Interrogazioni dei consiglieri Ciarambino e Malerba e del senatore Santillo: “Corse tagliate e limite a 50 km orari. De Luca chiede proroga mettendo a rischio l’incolumità dei viaggiatori”

“Decine di corse cancellate e tempi di percorrenza destinati a diventare biblici, per viaggi a bordo di vetture non a norma con i requisiti di sicurezza. Ecco a cosa andrà incontro chi viaggerà a bordo dei treni del gruppo Eav dal prossimo 1 luglio.

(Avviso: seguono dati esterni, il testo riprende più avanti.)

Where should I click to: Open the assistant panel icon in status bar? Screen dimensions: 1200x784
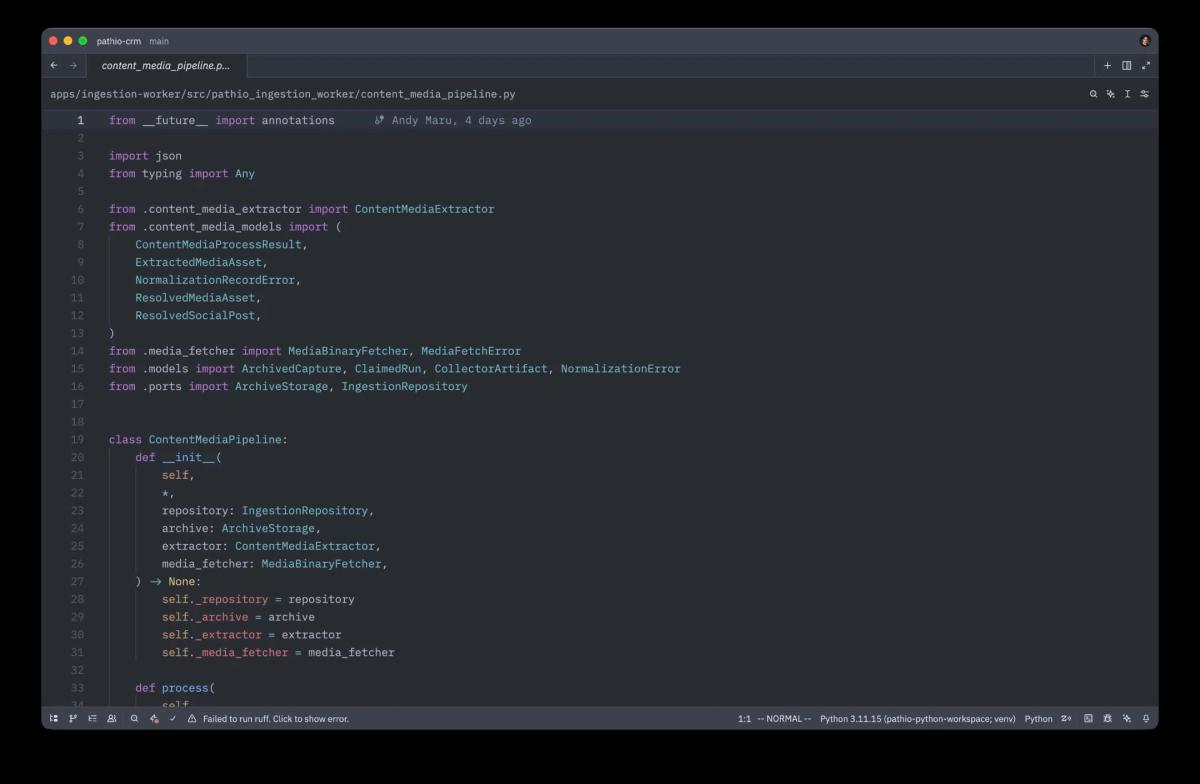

Per colpa della totale inefficienza di De Luca e del numero uno dell’azienda che gestisce i trasporti regionali De Gregorio, entro quella data l’azienda che gestisce Circumvesuviana, Circumflegrea, Cumana e Metrocampania Ovest non sarà affatto in grado di rispettare i requisiti imposti dall’Agenzia nazionale per la sicurezza delle ferrovie, garantita dall’applicazione del sistema di controllo della marcia treno (Smct). Senza questo sistema, ai treni sarà imposto il limite dei 50 chilometri orari. Il risultato, inevitabile, sarà la cancellazione automatica di molte corse e la scelta per migliaia di pendolari di preferire le automobili per i loro spostamenti, con inevitabili conseguenze per l’ambiente e il traffico veicolare. Treni lumaca e corse quasi dimezzate, accanto a disagi e disservizi che sa sempre caratterizzano questi treni, a fronte del prezzo dei biglietti lievitato fin quasi del 50%”. E’ quanto denunciano i consiglieri regionali del Movimento 5 Stelle Valeria Ciarambino e Tommaso Malerba, firmatari di altrettante interrogazioni alla giunta regionale, e il senatore M5S Agostino Santillo, che ha presentato un’interrogazione al ministro delle Infrastrutture e Trasporti

“In risposta al nostro question time di stamattina nell’aula del Consiglio regionale – rivela il consigliere Malerba – la giunta si è limitata a illustrare i passaggi di un’articolata programmazione dei futuri interventi previsti per i vettori Eav che, se fossero rispettati alla lettera gli interventi annunciati, saranno realizzati non prima della Primavera 2021, aggiungendo che sarà chiesta una proroga alla data del 1 luglio. Una richiesta assurda. Pur di non assumersi la responsabilità dei disagi che deriveranno e di non ammettere la propria negligenza, il governatore De Luca e il suo fedele supermanager De Gregorio implorano l’agenzia per la sicurezza delle ferrovie di consentirgli di far continuare a viaggiare i treni senza imporre alcun limite, mettendo così quotidianamente a rischio l’incolumità di pendolari, studenti e dei tantissimi turisti che utilizzano quei mezzi nella stagione estiva”.